Directly after the negotiations, Prime Minister Jacinda Ardern said New Zealand's future was not in fossil fuels and she will review the annual Block Offer for petroleum exploration.

"Those Block Offers and their popularity have diminished over time. It's become less economic, particularly for offshore," she told The Nation in October.

"It's not where our future lies, but my plan is to transition our regions, not to jar them."

One welfare change the Government has signalled it will do is removing the sanction for a solo parent to name the other parent, usually the father.

Officials told the Greens that doing so would likely reduce the number of beneficiaries who name the father, which then obliges them to make child support payments that total about $185m a year.

The Greens asked about the costs of increasing core benefits by 10 per cent ($467m for the 2019/20 year) and by 20 per cent ($893m for the 2019/20 year), and removing excessive sanctions and financial penalties for those on welfare ($34m a year).

"The removal of employment obligations and services would also be likely to reduce the number of beneficiaries exiting to employment," officials said in the papers.

In its agreement with Labour, the parties agreed to a non-specific overhaul of the welfare system and removing "excessive sanctions".

Transport officials told Labour the cost of connecting Northport to Auckland by rail would cost up to $3.5 billion and if not commercially viable, there would be "significant" ongoing costs for KiwiRail.

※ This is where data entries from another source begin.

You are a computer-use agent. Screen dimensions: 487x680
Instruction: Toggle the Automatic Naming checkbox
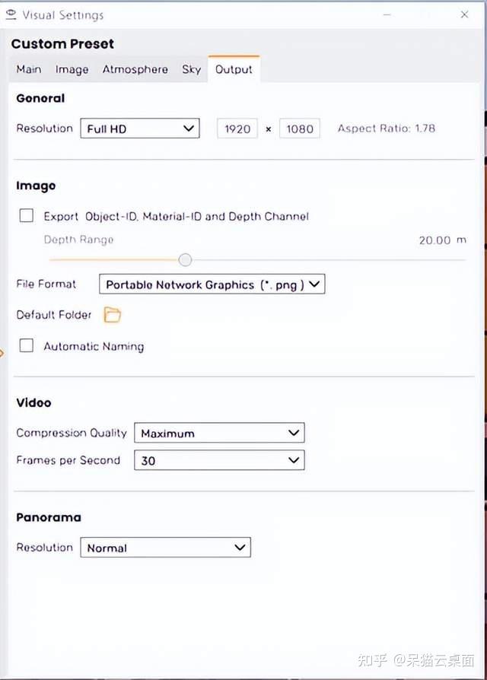pos(27,346)
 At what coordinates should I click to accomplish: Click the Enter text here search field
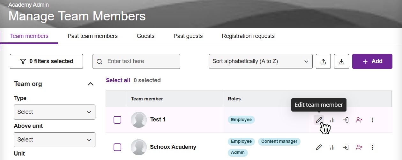pyautogui.click(x=140, y=61)
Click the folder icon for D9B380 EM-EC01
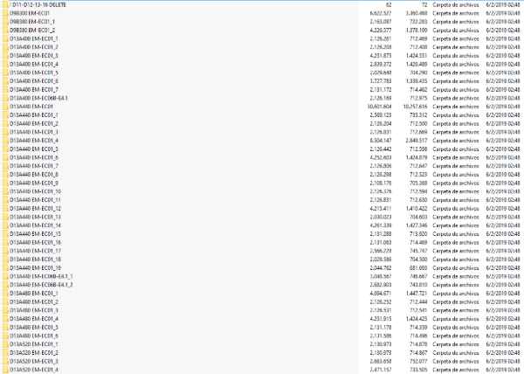Image resolution: width=524 pixels, height=374 pixels. point(4,13)
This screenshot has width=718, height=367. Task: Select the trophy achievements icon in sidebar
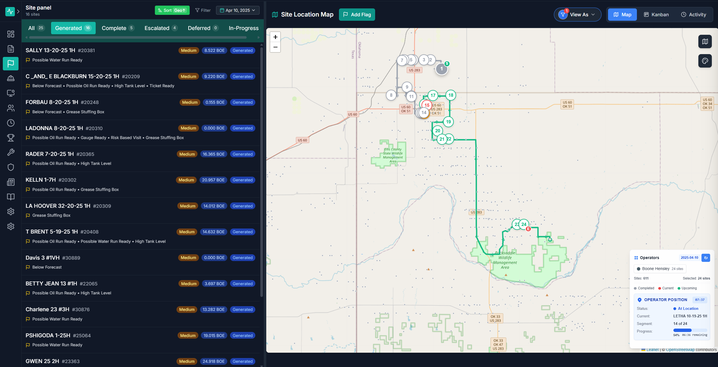pos(10,138)
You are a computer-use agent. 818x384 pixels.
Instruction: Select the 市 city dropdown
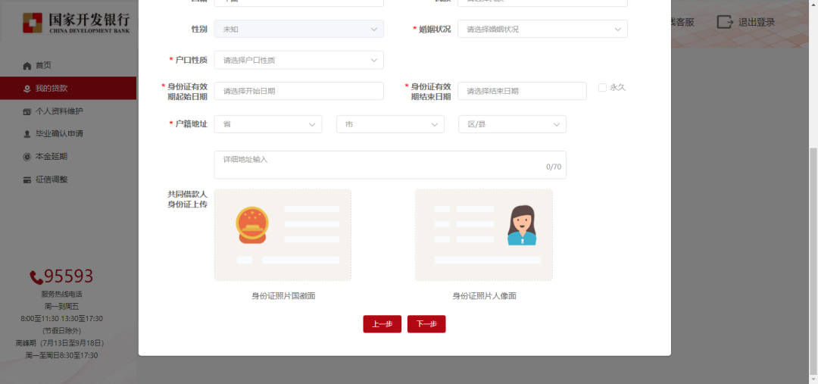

The coalition agreement between NZ First and Labour provides for the $1 billion a year regional development fund to be used to fund a feasibility study on options for moving the Ports of Auckland – "including giving Northport serious consideration." The fund will fall well short of what was needed to fund the Northport proposal itself if officials' costings are correct.

In August Peters rejected KiwiRail estimates that upgrading Northland's rail to carry freight and adding a new 18km line to Northport from Oakleigh would cost up to $1 billion while a further $2-3 billion would have to be spent on upgrading the line from Swanson through to Auckland.

Labour requested the latest estimates during the negotiations and the Ministry of Transport responded while it was yet to be fully costed, creating the new line from Oakleigh to Northport would cost $200 million, upgrading the line from Oakleigh to Swanson $100 million and upgrading the line from Swanson through to Auckland $2-3 billion.

The officials noted that no business case of assessment of commercial viability had been done: "there is uncertainty about the extent to which any rail extension would be commercially viable. Should the investment prove not to be commercially viable, then there would be significant ongoing operational cost for KiwiRail."

National's transport spokeswoman Judith Collins said it was a huge amount of money and bucked Peters' claim during the election that it could be done for about $250 million.

"It shows when Mr Peters was talking about $250 million he must have been thinking about another century. You're looking at almost four years of Shane Jones' provincial growth fund. It's that sort of thing that means other projects just don't get built."

The cost of the new line included land purchases, junctions and a rail yard. The upgrade for Oakleigh to Swanson would require creating larger clearance through tunnels, replacing 18km of light weight rail, replacing some bridges, strengthening some sections of the rail, and upgrading the radio communications system.

It said there was a possible second option which would allow for a lesser upgrade of the existing line, but would require bespoke rolling stock and staff expertise. That had not been costed.